Мы свернули на разбитую боковую дорогу, но не успели отъехать далеко, как я услышал звук приближающейся машины со стороны железной дороги. Я оттащил Марию с дороги в тень сосен. Мы наблюдали, как большая российская военная машина пробирается по глубоким колеям, услышали, как она заскользила и остановилась в нескольких сотнях футов от нас, а минуту спустя снова тронулась с места на пониженной передаче.
Когда мы больше не могли слышать мотор машины, мы медленно пошли одни по обочине дороги, пока не увидели ворота в высоком проволочном заборе, который пересекал дорогу. Я шепнул Марии подождать, пока я подойду к забору. Ворота были заперты на цепочку. Перелезть через забор, увенчанный колючей проволокой, не было никакой возможности. На другой стороне, в стороне от дороги, была будка часового, но она была пуста, и на снегу виднелись следы там, где часовой ушел в лес. Очевидно, он только начал свой тур, открыв и закрыв ворота для машины.
Я был уверен, что его не будет десять или пятнадцать минут, и мне нечего было делать, пока он не вернется. Возможно, я мог бы придумать способ обманом заставить его открыть ворота.

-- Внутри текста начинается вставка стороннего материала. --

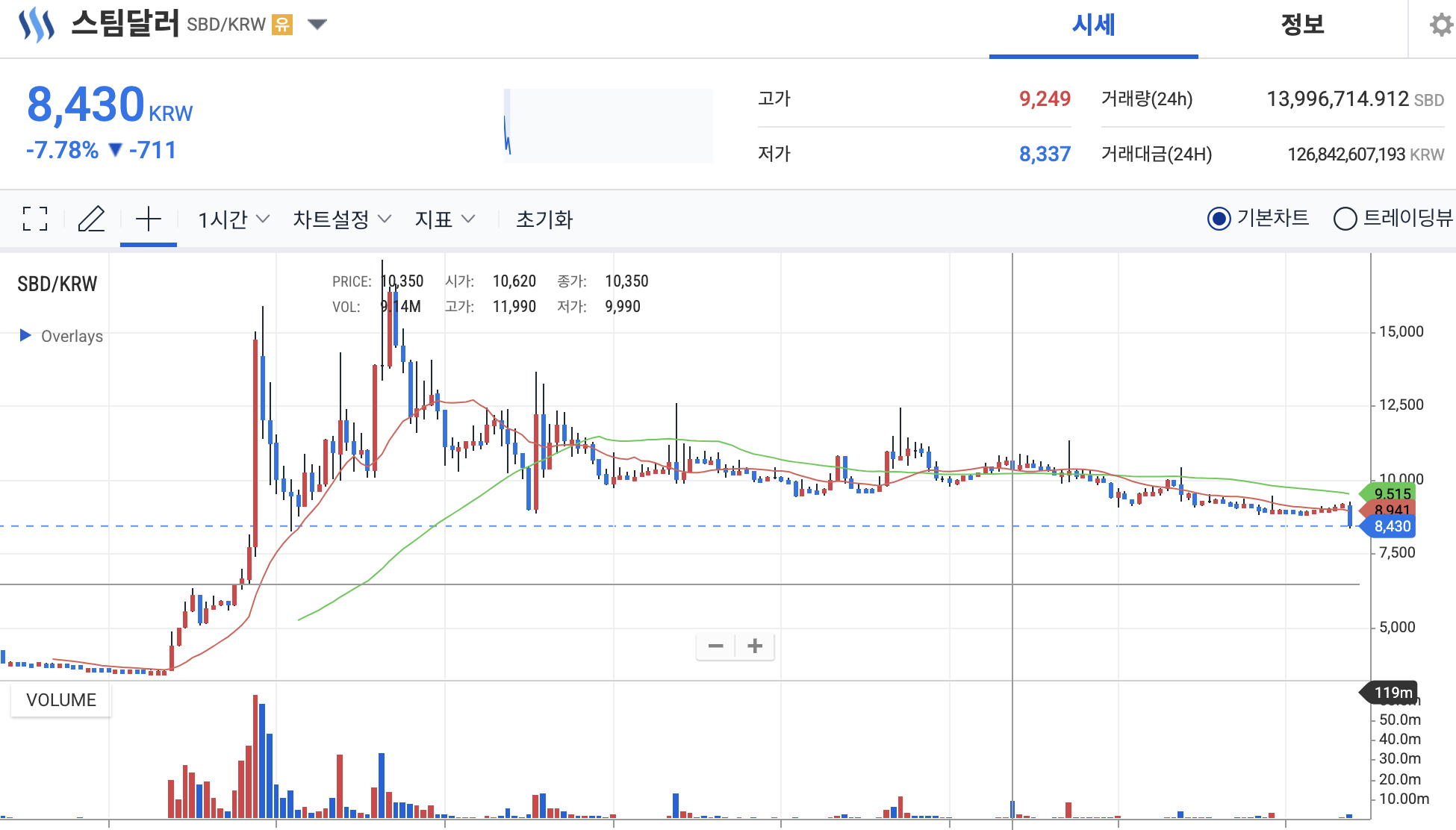
Task: Expand the Overlays disclosure triangle
Action: (25, 335)
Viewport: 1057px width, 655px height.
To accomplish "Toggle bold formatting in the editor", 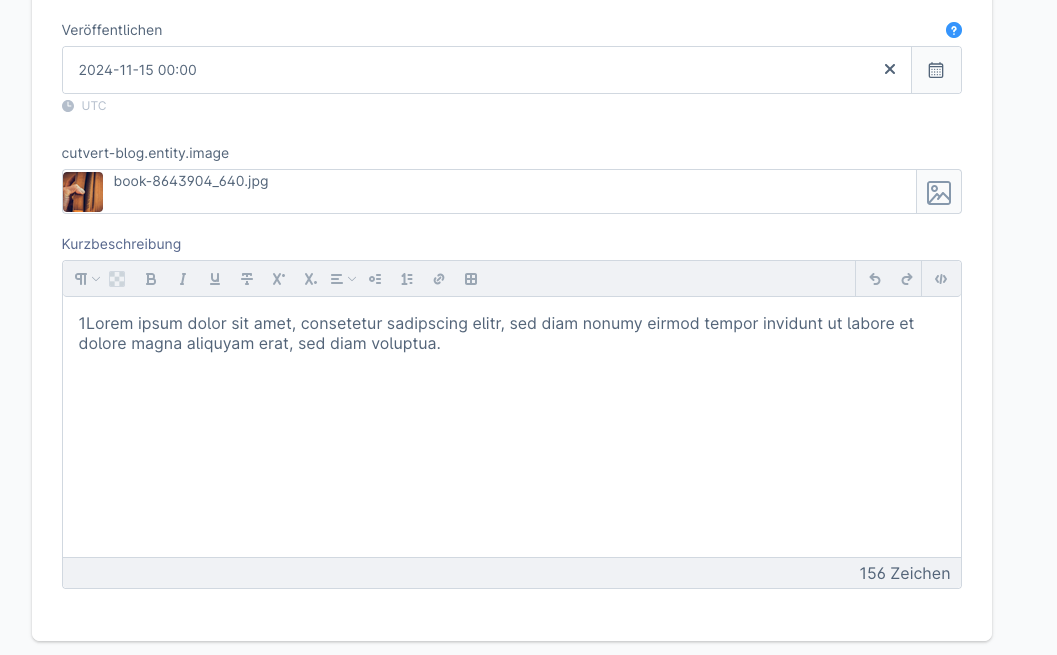I will click(151, 279).
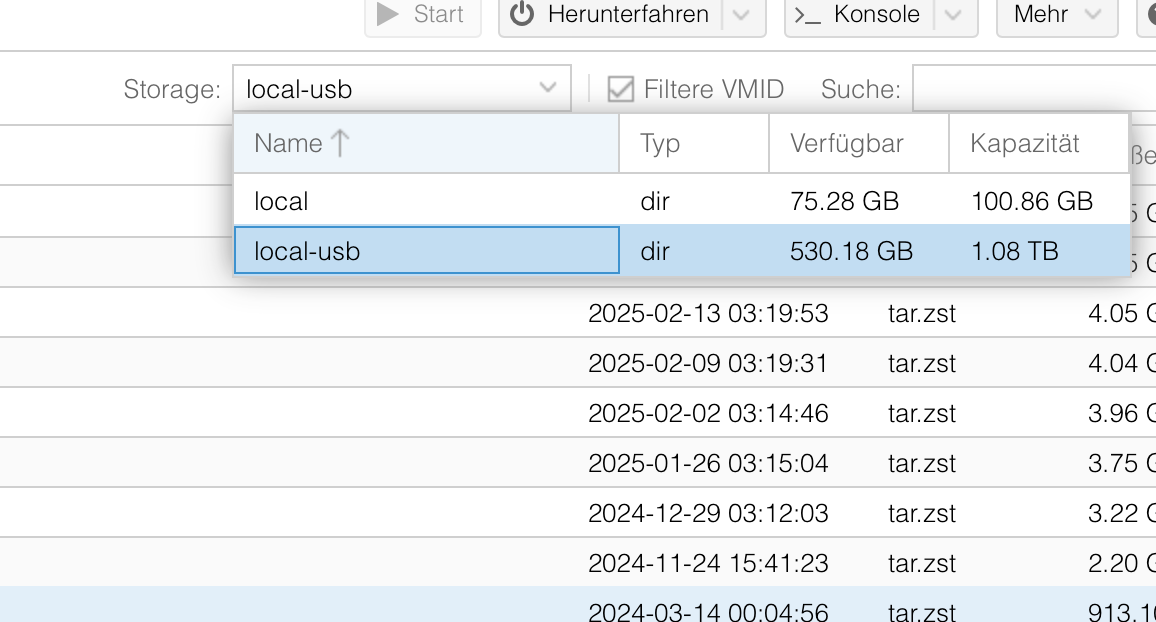This screenshot has height=622, width=1156.
Task: Collapse the Storage combo box arrow
Action: pyautogui.click(x=548, y=88)
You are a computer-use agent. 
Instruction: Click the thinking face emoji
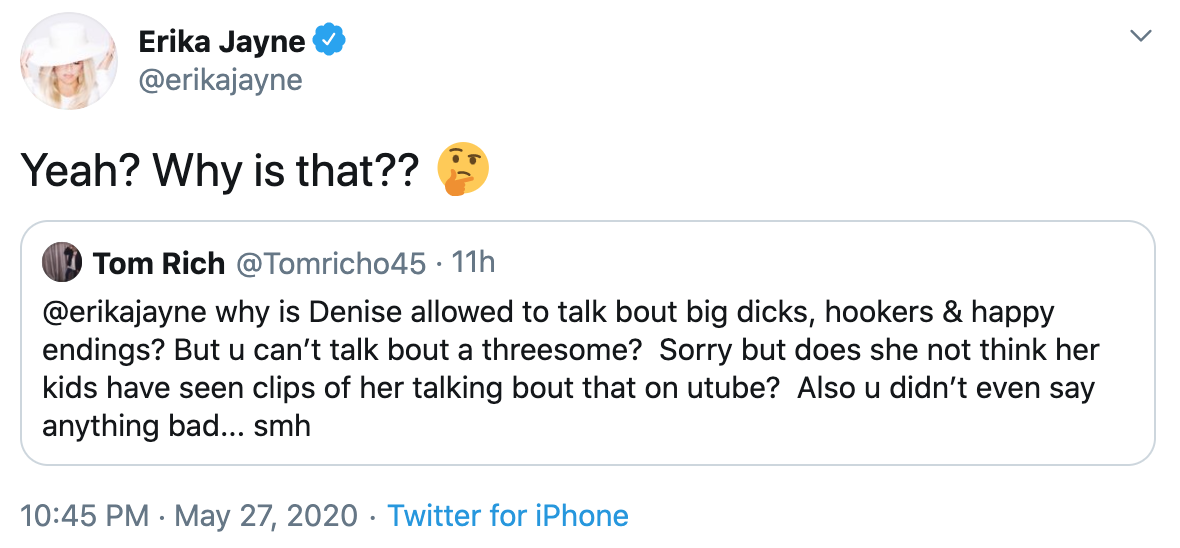pos(463,169)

Я взял Марию за руку, и мы отошли к скале в тени деревьев, недалеко от забора. Мария села рядом со мной. Она дрожала от холода, и я заставил ее взять мое пальто. Я поднес спичку к ладони, чтобы зажечь сигареты.
Мария спросила: “Сколько времени пройдет, прежде чем они начнут нас искать?”
Я не мог видеть ее лица, но ее голос был тверд.
“Дневной свет”, - сказал я. Я старался говорить бесцеремонно. “Сегодня ночью они мало что смогут сделать”. Я был уверен, что военная машина искала нас, но я не хотел ее тревожить. Машину могли предупредить по коротковолновому радио из поезда.
“Ты уверен, что они будут искать нас?”
“Да”, - сказал я. Я не мог обмануть ее до такой степени. “Утром. К тому времени мы вернемся в Вену. Это не может быть больше семидесяти километров”.
“Что мы собираемся делать теперь?”
“Сначала мы пройдем через эти ворота. Затем мы найдем фермера с машиной или грузовиком, который отвезет нас в Вену. У меня достаточно долларов. В этих странах всегда найдется кто-нибудь, кто сделает что угодно за доллары ”. Я хотел бы быть таким уверенным, каким, как я надеялся, звучал. Я подумал о своем зеленом американском паспорте, запертом в сейфе отеля "Бристоль" в Вене.
Низкий голос Марии прервал мои мысли. “Они узнают, кто мы такие, по нашему багажу, не так ли?” В этом-то и была проблема. Тем утром в Вене я очень тщательно сменила этикетки на своих сумках и одежде. Я пометила все именем Марсель Блей и адресом Женева. Доказательство любому полицейскому, что я ограбил Блэя после его убийства.
Сигарета девушки светилась в темноте. Она сказала: “Я втянула тебя во множество неприятностей. Я не знаю, почему я позволяю тебе делать это для меня”.